* start Information supplied *

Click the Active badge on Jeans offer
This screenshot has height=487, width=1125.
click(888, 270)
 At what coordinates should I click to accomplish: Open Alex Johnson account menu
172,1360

* end Information supplied *

*Set problem*.
Rewrite all the data above, substituting "profile menu" for "account menu" and leaving everything else unchanged.

*Response to this exercise*.
Click the Active badge on Jeans offer
This screenshot has height=487, width=1125.
click(888, 270)
 At what coordinates should I click to accomplish: Open Alex Johnson profile menu
172,1360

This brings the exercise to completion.